Release of the excitotoxic amino acid, glutamate, into the extracellular space during ischemia/reperfusion contributes to neuronal injury and death. To gain insights into the signal transduction pathways involved in glutamate release we examined the time course of changes in enzyme levels and activities of cPLA2, PKC and ERKs in the rat cerebral cortex after four vessel (4VO) ischemia followed by reperfusion. Measurement both by enzymatic assay and Western blot analysis showed significant increases in the activity and protein levels of cPLA2 during 10-20 min of ischemia.
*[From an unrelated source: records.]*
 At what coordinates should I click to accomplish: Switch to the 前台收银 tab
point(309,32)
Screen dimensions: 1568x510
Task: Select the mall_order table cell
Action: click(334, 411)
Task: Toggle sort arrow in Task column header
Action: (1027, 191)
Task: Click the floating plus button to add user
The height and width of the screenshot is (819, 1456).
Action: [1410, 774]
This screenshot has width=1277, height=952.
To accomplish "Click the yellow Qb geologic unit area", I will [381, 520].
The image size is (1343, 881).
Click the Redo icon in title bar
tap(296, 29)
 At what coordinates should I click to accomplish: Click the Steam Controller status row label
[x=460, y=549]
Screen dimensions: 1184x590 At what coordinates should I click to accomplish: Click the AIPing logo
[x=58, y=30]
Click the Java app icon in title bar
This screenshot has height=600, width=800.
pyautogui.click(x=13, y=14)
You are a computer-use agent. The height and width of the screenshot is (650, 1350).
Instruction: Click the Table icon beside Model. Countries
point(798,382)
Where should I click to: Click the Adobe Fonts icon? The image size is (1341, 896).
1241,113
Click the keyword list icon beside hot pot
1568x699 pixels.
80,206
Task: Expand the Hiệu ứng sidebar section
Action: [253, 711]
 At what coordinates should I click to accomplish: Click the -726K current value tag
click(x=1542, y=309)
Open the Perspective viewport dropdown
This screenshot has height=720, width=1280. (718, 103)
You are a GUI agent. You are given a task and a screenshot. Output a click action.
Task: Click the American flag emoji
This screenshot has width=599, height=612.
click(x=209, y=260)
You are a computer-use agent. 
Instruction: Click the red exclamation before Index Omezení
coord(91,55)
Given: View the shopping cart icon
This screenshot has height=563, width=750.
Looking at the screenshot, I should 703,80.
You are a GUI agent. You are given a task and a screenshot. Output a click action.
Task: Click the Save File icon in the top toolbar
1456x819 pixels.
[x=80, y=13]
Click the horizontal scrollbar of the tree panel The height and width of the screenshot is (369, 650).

Activity remained elevated at 10 min and 20 min of reperfusion, whereas cPLA levels had returned to base line levels after 20 min of reperfusion. PKC activity increased significantly in the particulate, but not in the cytosolic, fractions both during ischemia and reperfusion. Increases in PKCgamma levels were recorded in the particulate fraction during ischemia and reperfusion, and in the cytosolic fraction during ischemia. Western blot analysis with a phosphospecific antibody for characterization of MAPK (ERKs) activation revealed significantly increased phosphorylation of ERK1 and ERK2 in the particulate fraction, of ERK2 in the cytosolic fraction, during ischemia and of both enzymes in the particulate and cytosolic fractions after 10 min of reperfusion. The relevance of the results to glutamate release is discussed.